Sesampainya di base camp hampir semua
teman sudah datang, kecuali kelompok Fathan. Karena kelompok Fathan setelah
ditunggu tidak datang juga, maka kami (Tyo, Oby dan Eja) memutuskan untuk
menjemput kelompok Fathan. Sesampainya di rumah kelompok Fathan ternyata mereka
bertiga masih tidur. Kami pun membangunkan mereka dan mereka dengan
terkantuk-kantuk langsung berganti pakaian, mencuci muka dan langsung berangkat
ke base camp. Setelah itu Kak Koben
pergi ke rumah Pak Ubu, seorang peternak sapi, untuk melihat apakah Pak Ubu
sudah siap untuk mengantar kami ke kandang sapinya. Tak lama kemudian Pak Ubu
sampai di base camp dan bersama-sama
kami berangkat menuju kandang sapinya. Di sana Pak Ubu memberi makan
sapi-sapinya sebelum memerah susu sapinya. Pak Ubu mempunyai 3 ekor sapi, yaitu
2 ekor sapi betina yang masing-masing berusia 14 tahun dan 1 tahun, serta 1
ekor anak sapi berusia seminggu.
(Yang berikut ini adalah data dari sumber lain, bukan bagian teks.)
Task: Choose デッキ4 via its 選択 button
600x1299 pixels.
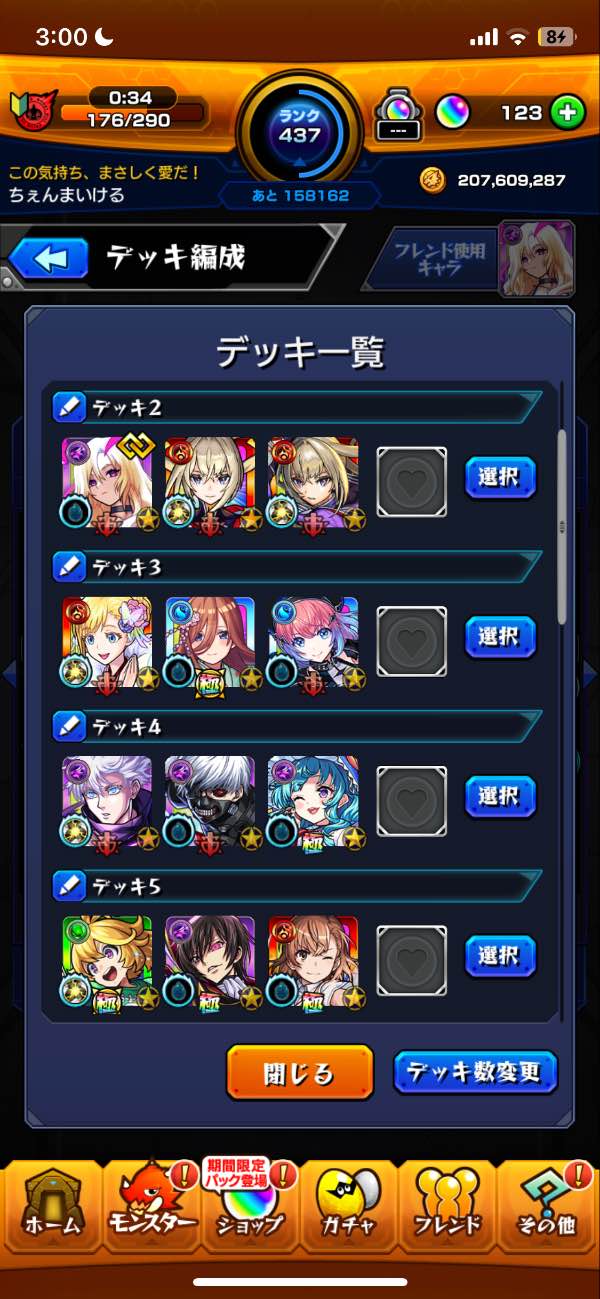Action: click(500, 796)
Sapi Pak Ubu yang berusia 14 tahun sudah 13
kali melahirkan. Namun, karena kebutuhan dana terpaksa anak-anak sapi tersebut
dijualnya. Sapi yang berusia 1 tahun saat ini sedang mengandung. Pak Ubu
menjelaskan bahwa sapi bisa mulai mengandung setelah berusia 1 tahun. Lamanya
sapi mengandung adalah 9 bulan. Sapi betina yang bisa diambil susunya adalah
sapi-sapi yang sudah melahirkan dan sapi yang sedang mengandung tetapi sebelum
usia kehamilan 6 bulan. Kemudian Pak Ubu juga menjelaskan tentang cara memerah
susu sapi. Sebelum sapi diperah, ekornya harus diikat ke tiang, agar sapi tidak
berontak. Sapi juga harus diberi makan sebelum susunya diperah. Sebelum memerah
sapi, kita harus mencuci tangan supaya bersih. Setelah itu Pak Ubu menawarkan
kepada kami untuk mencoba memerah susu sapi dan saya yang pertama mencoba
memerah susu sapi. Menurut saya memerah susu sapi rasanya kenyal-kenyal dan
lengket. Saya mengikuti cara yang diajarkan Pak Ubu dan saya berhasil
mendapatkan susu sapi. Lalu teman-teman saya juga ikut mencoba memerah susu
sapi.
Ketika
kegiatan memerah sapi selesai kami pulang ke rumah masing-masing untuk mandi,
makan, dan bersiap-siap untuk hiking.
Setelah semua pekerjaan kami di rumah selesai, kami pun pergi lagi ke base camp tetapi ternyata di sana
kakak-kakak masih sedang sarapan. Maka kami pun berkeliling-keliling desa
sambil menunggu kakak-kakak siap. Setelah kami berkumpul di base camp, saya mewakili kelas Anjasmoro
memberikan piagam penghargaan kepada Kang Uus dan mengucapkan terima kasih atas
semua bantuan dan pelajaran yang telah diberikannya kepada kami selama Nyaba Lembur. Lalu kami berpamitan ke
tiap rumah sambil mengambil tas masing-masing. Setelah itu kami berdoa dan
langsung berangkat hiking.
Kami pun mulai melakukan perjalanan hiking kami, kami berjalan melewati
Kertasarie, lalu belok kiri menuju perkebunan teh dan istirahat di saung yang
terletak di tengah kebun teh. Kami pun melanjutkan perjalanan kami menanjaki
kebun teh itu, dan sampai di atas kami jalan lagi, menanjak atau pun berbelok
kami lewati sampai akhirnya kami tiba di saung yang berada di puncak kaki Gunung
Wayang itu. Kami juga berfoto-foto di sana. Baru setelah dari situ kami turun,
turun, dan turun terus, aku pun sempat terjatuh-jatuh di sini. Kami pun
akhirnya menemukan jalan raya yang menuju ke Danau Cisanti, dan akhirnya sampai
di Cisanti dengan selamat. Sesampai di sana kami langsung membeli indomie di warung yang terletak di
pinggiran danau itu. Kami pun hampir semuanya berenang di danau itu, kecuali
Arga dan Raven. Setelah puas bermain air di danau, akhirnya tiba waktunya bagi kami untuk pulang.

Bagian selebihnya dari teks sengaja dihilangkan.